This technology could lead to microscopic robots capable of performing delicate medical tasks inside the human body, such as retrieving biopsies or delivering medication.
Engineers have developed a new soft magnetic hydrogel that can be 3D-printed into microscopic structures.
Compared with previous magnetic materials that move as a single unit, this new gel allows individual parts of a tiny robot to deform and move independently in response to an external magnet.
The development comes from the Massachusetts Institute of Technology (MIT), the Swiss Federal Institute of Technology of Lausanne (EPFL), and the University of Cincinnati.
These magnetically controlled soft robots, or magno-bots, could be used in healthcare to collect tiny medical samples or deliver medicine into the body.
“We can now make a soft, intricate 3D architecture with components that can move and deform in complex ways within the same microscopic structure. For soft microscopic robotics, or stimuli-responsive matter, that could be a game-changing capability,” said Carlos Portela, study author from MIT.
MIT researchers are prioritizing magnetic stimuli over other triggers — like light or chemicals — because of their unique speed and convenience.
Magnetic fields can help achieve instantaneous, wireless control from a distance, bypassing the need for slow chemical reactions or physical contact. This “programmable” approach enables immediate manipulation of a material’s properties for high-precision, remote-controlled micro-robotics.
The new work has created tiny 3D-printed “lollipops” made of a special magnetic gel, each smaller than a grain of sand. Interestingly, it can instantly transform into robotic grippers when a magnet is waved near it.
To create magnetically responsive structures smaller than a millimeter, researchers typically rely on two-photon lithography, a high-resolution 3D printing technique that uses lasers to solidify resin.
However, standard 3D printing of magnetic materials is difficult because magnetic nanoparticles — essentially tiny bits of metal — scatter the laser light and clump together. This interference reduces the laser’s power and compromises the structural integrity of the print, often rendering it impossible to produce intricate, functional microdesigns.
“Directly 3D printing deformable micron-scale structures with a high fraction of magnetic particles is extremely difficult, often involving a tradeoff between magnetic functionality and structural integrity,” said Rachel Sun, co-lead author.
To overcome these printing obstacles, a “double-dip” fabrication process was used in this work. It adds magnetic properties after the 3D printing is complete.
The team first prints a clean polymer microstructure and then submerges it in successive chemical baths to grow iron-oxide nanoparticles directly within the gel.

§ Task instructions:
1. Answer these questions about the magnetic hydrogel passage:
(a) Which three institutions did the development come from?
(b) What is the high-resolution 3D printing technique that uses lasers to solidify resin called?
(c) What kind of nanoparticles does the team grow directly within the gel?
2. Can you reproduce, word for word, the part of the magnetic hydrogel passage from "The new work" to "to solidify resin."?

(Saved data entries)
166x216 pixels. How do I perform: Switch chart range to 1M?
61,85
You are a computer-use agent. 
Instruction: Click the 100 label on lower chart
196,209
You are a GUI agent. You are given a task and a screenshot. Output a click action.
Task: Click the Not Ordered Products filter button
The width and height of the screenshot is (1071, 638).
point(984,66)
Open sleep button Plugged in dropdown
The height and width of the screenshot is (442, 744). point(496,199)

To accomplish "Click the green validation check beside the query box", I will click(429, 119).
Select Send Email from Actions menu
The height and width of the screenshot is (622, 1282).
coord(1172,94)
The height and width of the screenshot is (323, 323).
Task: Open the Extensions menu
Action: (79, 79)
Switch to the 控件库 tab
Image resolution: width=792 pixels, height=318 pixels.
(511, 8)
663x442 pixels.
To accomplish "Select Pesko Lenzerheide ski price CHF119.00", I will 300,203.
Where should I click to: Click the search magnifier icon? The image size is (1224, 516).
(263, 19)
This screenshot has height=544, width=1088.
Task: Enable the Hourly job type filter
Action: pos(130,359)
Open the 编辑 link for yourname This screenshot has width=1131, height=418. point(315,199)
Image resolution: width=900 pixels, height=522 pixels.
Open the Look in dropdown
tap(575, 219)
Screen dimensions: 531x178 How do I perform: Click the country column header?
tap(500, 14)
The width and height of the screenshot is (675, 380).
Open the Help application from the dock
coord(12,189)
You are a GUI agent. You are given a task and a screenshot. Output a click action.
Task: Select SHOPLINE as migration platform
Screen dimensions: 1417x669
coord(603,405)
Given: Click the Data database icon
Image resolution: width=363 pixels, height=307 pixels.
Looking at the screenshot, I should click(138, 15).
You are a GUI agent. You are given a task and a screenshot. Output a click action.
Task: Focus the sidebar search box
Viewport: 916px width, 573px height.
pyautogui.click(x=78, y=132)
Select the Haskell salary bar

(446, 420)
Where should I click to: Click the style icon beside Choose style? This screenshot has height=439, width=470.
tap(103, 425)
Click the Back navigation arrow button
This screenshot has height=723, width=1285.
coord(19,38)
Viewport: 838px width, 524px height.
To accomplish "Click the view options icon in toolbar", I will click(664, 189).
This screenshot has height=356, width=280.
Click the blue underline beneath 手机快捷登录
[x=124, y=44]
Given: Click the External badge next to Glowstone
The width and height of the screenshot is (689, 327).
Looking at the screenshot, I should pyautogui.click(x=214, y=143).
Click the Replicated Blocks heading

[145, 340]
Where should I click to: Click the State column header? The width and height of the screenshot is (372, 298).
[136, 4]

§ Solutions for each task:
1.
(a) The Massachusetts Institute of Technology (MIT), the Swiss Federal Institute of Technology of Lausanne (EPFL), and the University of Cincinnati.
(b) Two-photon lithography.
(c) Iron-oxide nanoparticles.

2.
The new work has created tiny 3D-printed “lollipops” made of a special magnetic gel, each smaller than a grain of sand. Interestingly, it can instantly transform into robotic grippers when a magnet is waved near it.
To create magnetically responsive structures smaller than a millimeter, researchers typically rely on two-photon lithography, a high-resolution 3D printing technique that uses lasers to solidify resin.